**RECORDS SHOWN:**
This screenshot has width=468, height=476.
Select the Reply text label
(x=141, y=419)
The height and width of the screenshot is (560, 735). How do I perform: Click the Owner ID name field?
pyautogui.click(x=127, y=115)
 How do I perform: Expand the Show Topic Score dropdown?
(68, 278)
--
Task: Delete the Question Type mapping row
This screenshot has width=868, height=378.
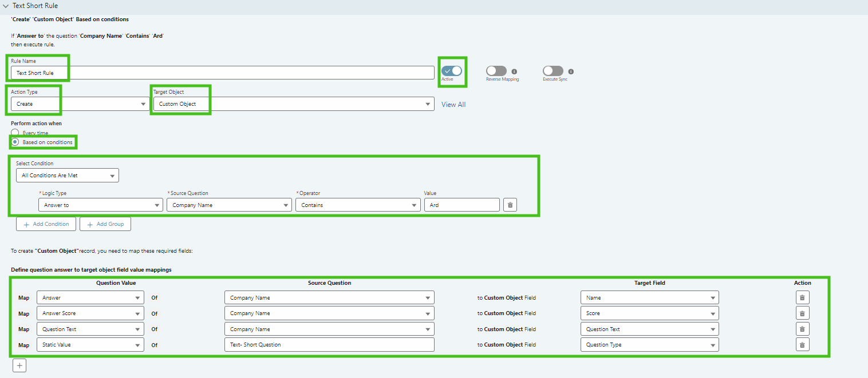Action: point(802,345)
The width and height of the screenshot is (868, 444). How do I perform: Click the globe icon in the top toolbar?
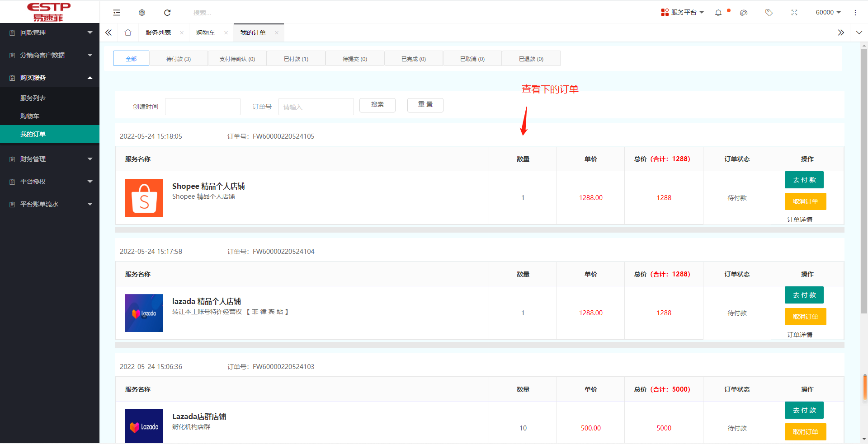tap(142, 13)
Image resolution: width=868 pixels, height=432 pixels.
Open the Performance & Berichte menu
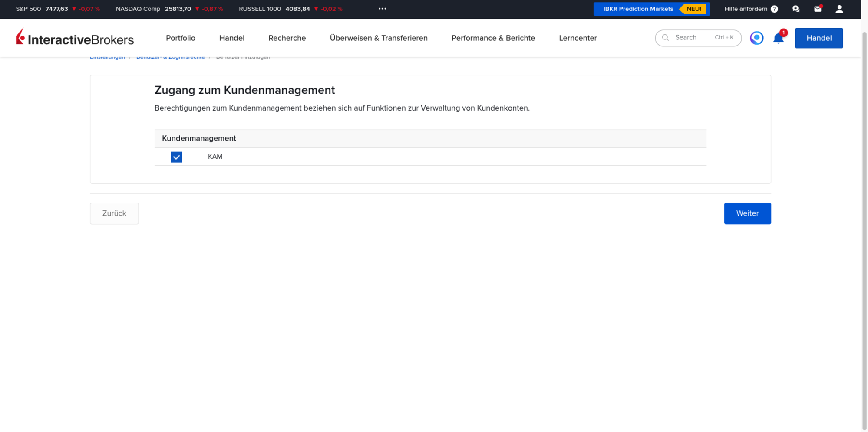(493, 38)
...
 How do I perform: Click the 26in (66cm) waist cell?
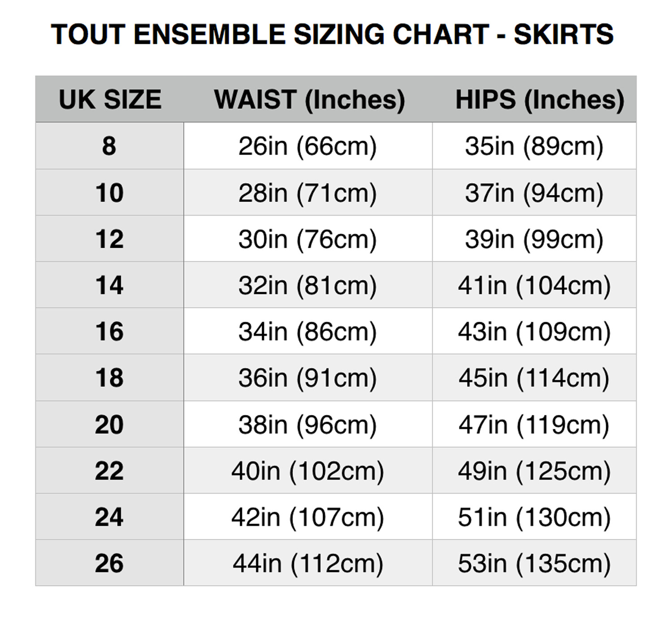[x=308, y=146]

**YOUR ASSIGNMENT:** Whatever pictures the records hold, omit them; give again exactly the lines from the one containing "Task: Delete the Question Type mapping row" through the one containing "Image resolution: width=868".

**RESPONSE BOX:**
Task: Delete the Question Type mapping row
This screenshot has width=868, height=378.
Action: point(802,345)
The width and height of the screenshot is (868, 444). How do I perform: Click the globe icon in the top toolbar?
tap(142, 13)
Image resolution: width=868 pixels, height=432 pixels.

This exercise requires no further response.